Katya Sommers ’26 and Hays Wilson ’26 earned an Honorable Mention award in NPR’s nationwide contest, earning a top spot out of 2,600 entries. Listen to their podcast here.
This past spring, Ms. Kymberli Rivers and Mrs. Erin Mulvihill designed a seventh grade collaborative project between English and History–creating podcasts for the 2021 NPR Student Podcast Challenge. The competition, open to all students in the U.S. in grades 5-8, required a combination of skills, including creative writing, editing, researching, and technical know-how.

For four weeks, students worked in teams brainstorming, researching, interviewing, recording, and fine tuning their podcasts. The subjects they chose to cover were diverse and showed an enormous range of interests.

Katya and Hays chose to work together when they discovered they shared a common interest in the topic of global warming. Although both students were working from home as virtual learners, they quickly developed a system to organize their efforts.

“We decided to divide up some of the tasks,” said Katya. “I created the introduction animation and Hays edited our individual videos together. We both worked on the script writing and researching; working as a team, I think we split the tasks quite evenly. There was a lot of collaboration and communication.”

As editor, Mays needed to be sure their final file met contest specifications for content as well as length. “I think the toughest challenge was deciding what to cut to meet our eight-minute time limit,” he said. “The script with all the spontaneous additions was about ten minutes before the scalpel came out. The other hard bit of that was our editing software–let’s just say iMovie isn’t ideal for tiny cuts.” 

After working through several rounds of tweaks and polishing, Ms. Rivers and Mrs. Mulvihill encouraged the duo to submit their podcast for entry in the contest. 

“Katya and Hays' project presented a 7th grader's perspective on a world issue.
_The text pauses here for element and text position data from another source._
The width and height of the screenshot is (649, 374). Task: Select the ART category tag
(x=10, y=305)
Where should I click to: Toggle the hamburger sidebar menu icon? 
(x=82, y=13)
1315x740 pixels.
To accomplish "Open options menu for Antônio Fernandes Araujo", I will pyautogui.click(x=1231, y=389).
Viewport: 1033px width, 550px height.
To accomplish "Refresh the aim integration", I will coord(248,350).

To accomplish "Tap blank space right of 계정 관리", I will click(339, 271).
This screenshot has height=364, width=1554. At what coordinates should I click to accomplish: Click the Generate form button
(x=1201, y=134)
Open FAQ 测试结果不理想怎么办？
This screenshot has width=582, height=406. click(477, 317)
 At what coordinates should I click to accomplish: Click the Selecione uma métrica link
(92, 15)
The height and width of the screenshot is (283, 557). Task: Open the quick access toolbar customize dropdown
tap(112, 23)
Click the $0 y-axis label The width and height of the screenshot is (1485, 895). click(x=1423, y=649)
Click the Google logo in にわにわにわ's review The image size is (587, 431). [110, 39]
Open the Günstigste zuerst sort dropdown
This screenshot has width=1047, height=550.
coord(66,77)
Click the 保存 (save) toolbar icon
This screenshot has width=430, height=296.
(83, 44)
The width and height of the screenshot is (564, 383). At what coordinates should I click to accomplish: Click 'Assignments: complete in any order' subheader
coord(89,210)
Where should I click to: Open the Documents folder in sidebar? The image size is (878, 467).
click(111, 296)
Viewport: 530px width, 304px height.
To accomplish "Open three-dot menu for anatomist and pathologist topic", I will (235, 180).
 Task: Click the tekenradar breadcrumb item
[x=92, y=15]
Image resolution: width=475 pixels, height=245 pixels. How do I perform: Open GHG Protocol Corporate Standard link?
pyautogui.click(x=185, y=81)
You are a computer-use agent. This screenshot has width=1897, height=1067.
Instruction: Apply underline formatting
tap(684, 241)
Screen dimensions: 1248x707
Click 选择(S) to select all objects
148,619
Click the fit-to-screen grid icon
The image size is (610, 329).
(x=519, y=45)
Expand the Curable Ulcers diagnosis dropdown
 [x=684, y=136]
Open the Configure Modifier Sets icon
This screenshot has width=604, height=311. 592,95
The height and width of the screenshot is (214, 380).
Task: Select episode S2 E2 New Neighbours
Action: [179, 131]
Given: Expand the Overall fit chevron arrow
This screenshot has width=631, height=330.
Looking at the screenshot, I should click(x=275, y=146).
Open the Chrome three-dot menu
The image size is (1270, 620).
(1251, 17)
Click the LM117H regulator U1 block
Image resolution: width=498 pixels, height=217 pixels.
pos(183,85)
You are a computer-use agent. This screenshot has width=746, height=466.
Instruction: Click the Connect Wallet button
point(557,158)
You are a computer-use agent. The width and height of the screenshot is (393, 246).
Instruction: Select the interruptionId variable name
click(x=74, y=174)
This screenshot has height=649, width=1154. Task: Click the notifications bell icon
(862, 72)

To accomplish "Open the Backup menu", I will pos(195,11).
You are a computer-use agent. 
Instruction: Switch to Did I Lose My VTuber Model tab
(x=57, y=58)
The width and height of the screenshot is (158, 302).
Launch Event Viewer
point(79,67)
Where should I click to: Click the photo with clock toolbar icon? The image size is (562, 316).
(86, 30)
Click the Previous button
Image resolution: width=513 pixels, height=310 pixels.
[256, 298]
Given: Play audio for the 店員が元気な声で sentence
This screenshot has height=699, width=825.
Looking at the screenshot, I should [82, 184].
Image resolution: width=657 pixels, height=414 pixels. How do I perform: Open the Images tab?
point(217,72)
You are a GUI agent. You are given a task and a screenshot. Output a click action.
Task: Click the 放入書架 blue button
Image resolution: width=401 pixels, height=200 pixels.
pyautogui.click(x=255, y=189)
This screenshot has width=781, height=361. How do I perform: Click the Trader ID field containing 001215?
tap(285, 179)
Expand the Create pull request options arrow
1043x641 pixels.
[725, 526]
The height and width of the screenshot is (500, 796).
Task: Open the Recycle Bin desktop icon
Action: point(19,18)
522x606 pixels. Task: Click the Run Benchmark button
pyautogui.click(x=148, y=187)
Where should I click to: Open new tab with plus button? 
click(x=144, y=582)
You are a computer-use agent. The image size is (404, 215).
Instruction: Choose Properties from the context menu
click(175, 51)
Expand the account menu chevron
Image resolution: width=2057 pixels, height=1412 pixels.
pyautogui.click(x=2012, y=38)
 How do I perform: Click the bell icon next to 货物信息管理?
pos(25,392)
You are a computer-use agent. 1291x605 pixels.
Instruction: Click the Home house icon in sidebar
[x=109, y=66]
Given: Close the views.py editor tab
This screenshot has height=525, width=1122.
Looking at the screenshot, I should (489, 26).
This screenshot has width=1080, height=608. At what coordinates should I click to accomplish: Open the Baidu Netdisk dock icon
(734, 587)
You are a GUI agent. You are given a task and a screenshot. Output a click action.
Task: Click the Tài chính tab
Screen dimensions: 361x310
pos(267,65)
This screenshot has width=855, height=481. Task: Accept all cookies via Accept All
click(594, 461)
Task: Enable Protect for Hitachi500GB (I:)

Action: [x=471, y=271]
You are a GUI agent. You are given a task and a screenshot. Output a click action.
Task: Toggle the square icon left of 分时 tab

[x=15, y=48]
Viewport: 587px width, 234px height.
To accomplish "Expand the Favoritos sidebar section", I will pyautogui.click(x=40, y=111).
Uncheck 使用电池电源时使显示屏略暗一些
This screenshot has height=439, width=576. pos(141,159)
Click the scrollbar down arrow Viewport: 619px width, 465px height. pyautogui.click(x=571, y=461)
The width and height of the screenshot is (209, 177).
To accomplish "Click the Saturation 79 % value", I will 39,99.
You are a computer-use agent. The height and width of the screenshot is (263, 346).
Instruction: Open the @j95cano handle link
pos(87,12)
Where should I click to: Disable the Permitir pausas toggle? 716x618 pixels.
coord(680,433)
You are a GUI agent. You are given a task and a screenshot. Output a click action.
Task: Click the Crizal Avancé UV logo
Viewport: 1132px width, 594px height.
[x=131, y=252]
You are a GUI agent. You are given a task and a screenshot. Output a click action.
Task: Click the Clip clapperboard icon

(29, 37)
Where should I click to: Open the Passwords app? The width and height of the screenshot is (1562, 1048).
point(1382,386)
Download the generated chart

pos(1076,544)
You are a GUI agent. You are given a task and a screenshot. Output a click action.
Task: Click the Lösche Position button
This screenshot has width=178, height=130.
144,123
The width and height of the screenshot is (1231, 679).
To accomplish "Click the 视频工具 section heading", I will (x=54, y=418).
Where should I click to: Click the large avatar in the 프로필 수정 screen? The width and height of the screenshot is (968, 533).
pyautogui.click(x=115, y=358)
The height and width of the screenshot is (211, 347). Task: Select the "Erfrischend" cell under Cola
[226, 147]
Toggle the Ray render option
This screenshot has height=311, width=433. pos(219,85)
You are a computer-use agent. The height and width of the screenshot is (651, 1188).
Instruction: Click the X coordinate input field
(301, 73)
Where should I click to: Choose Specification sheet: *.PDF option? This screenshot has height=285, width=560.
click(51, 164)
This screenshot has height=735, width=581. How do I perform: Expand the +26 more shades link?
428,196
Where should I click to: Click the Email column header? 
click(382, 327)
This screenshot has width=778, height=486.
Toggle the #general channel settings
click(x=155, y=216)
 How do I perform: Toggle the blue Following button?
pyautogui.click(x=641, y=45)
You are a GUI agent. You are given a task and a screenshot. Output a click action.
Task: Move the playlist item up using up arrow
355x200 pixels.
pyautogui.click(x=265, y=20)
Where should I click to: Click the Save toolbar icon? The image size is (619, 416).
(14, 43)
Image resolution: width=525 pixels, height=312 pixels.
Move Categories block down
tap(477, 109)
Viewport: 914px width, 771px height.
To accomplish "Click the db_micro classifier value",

We spent a good amount of time at the beginning of the project listening to winners from previous years,” said Ms. Rivers. “It seemed that that was a constant, the ability to provide an interesting perspective on a major issue. Secondarily, they told a complete story. Our students worked on a series of podcasts, and had three entries that worked together to tell a story. The one that they selected brought all of the important pieces together beautifully...They took our feedback and applied it. They just worked so well together. I mean talk about the 4 Cs. They demonstrated mastery of every single one.”

“Katya and Hays were both remote students at the time, but because of their wonderful work ethic and collaborative spirit, you would never know. They listened to each other and built upon one another's ideas, creating a true collaborative effort,” said Mrs. Mulvihill. “One of the things that perhaps set them apart was their polished but conversational script, the natural expression in their voices, and their interview with a scientist at MOTE Aquarium, which added credibility and additional interest to their segment. We are so incredibly proud of Katya and Hays for receiving this honor.”

"I literally ran to Mrs. Bianchi's office and then to Mrs. Mulvihill's room when I saw that envelope in my mailbox," said Ms. Rivers. "We have such creative, talented, hard-working students, but to be recognized out of 2,600 entries, some MUCH older and more experienced than them, definitely with more experienced adult support; I can't believe it. I told everyone. I am over the moon with pride."  

In a few weeks, Ms. Rivers and Mrs. Mulvihill will be presenting virtually at the FICS Conference about Using Podcasts as NonTraditional Texts. They are excited to share the success that Katya and Hays experienced and to promote the exploration of creative, collaborative, out-of-the-box projects.